Air Force Research Laboratory's AgilePod mounted on the wing on the Scorpion Light Attack/ISR jet. The USAF is looking to develop smaller, lower-SWaP sensors like AgilePod to augment the service's sensing grid concept. (Air Force Research Laboratory)
The US Air Force (USAF) is shifting focus from developing expensive, highly tailored intelligence, surveillance, and reconnaissance, (ISR) sensor systems to ones that are comparatively lower cost with significant reductions in size, weight, and power (SWaP) and increased interoperability with other US and allied weapons systems, according to a senior service official.

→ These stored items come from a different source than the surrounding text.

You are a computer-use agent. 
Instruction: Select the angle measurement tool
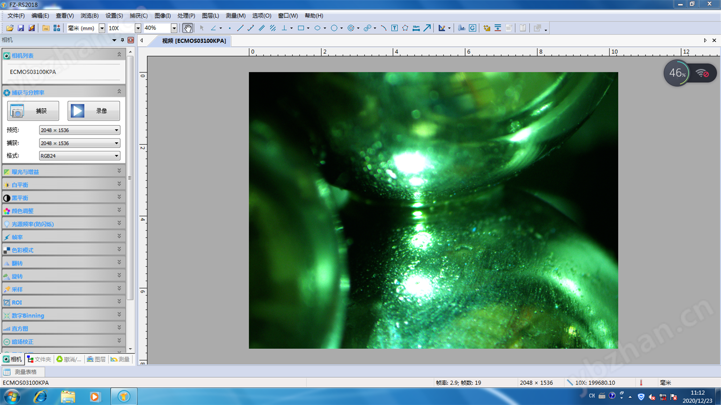coord(213,28)
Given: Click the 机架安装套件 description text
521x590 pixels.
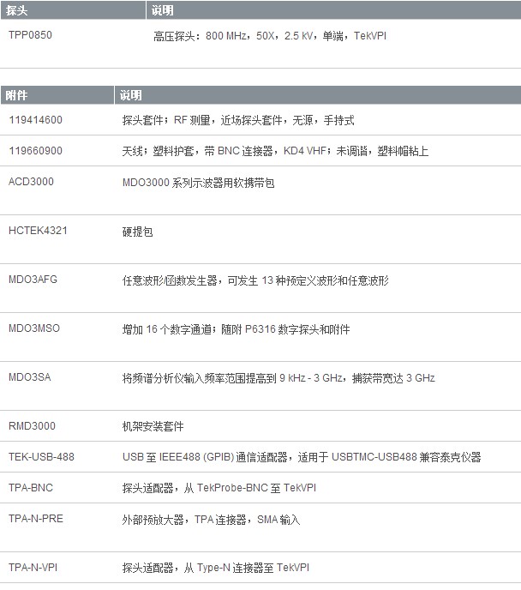Looking at the screenshot, I should pos(153,426).
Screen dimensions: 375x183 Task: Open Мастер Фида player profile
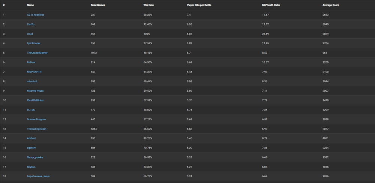[35, 91]
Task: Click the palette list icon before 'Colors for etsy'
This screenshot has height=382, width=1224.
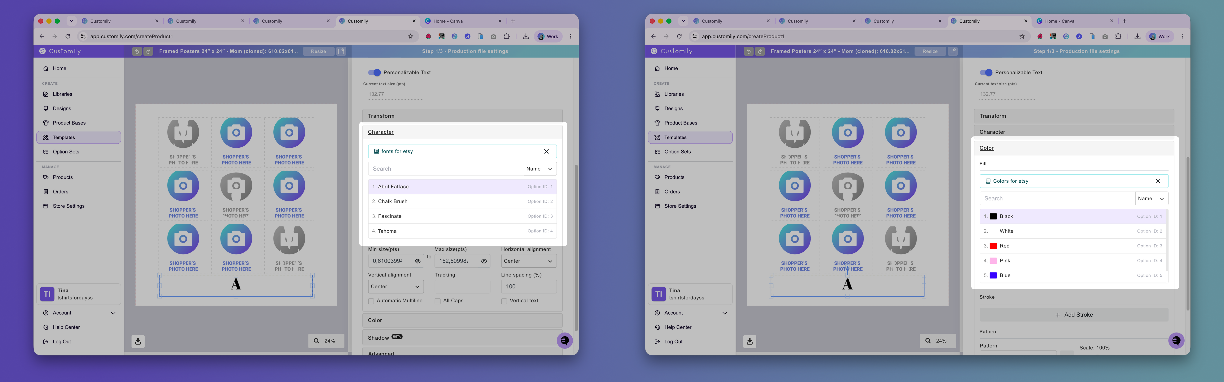Action: point(988,181)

The air service is “very used to [developing] exquisite sensors that are very, very good but ... can [only] get very exquisite information or data”, oftentimes at extreme financial cost in terms of development and fielding, said USAF Colonel Honoré Spencer, who heads the service's Sensing Grid Cross Functional Team (CFT) for the Air Force Futures directorate.
“But as we look at the [combat] environments we're going to face, really looking at lowering costs, lowering ... size, weight, and power of [future] sensors is going to be critically important, particularly if we're trying to use them in mass,” said Col Spencer.
“There's only so many resources available, and there's only going to be so many [ISR] capabilities [that] are available ... so you have to have that shift” away from those niche sensor capabilities to options that are more interoperable with an emphasis on SWaP, he added during a briefing on the future of the air force's sensor grid in late March.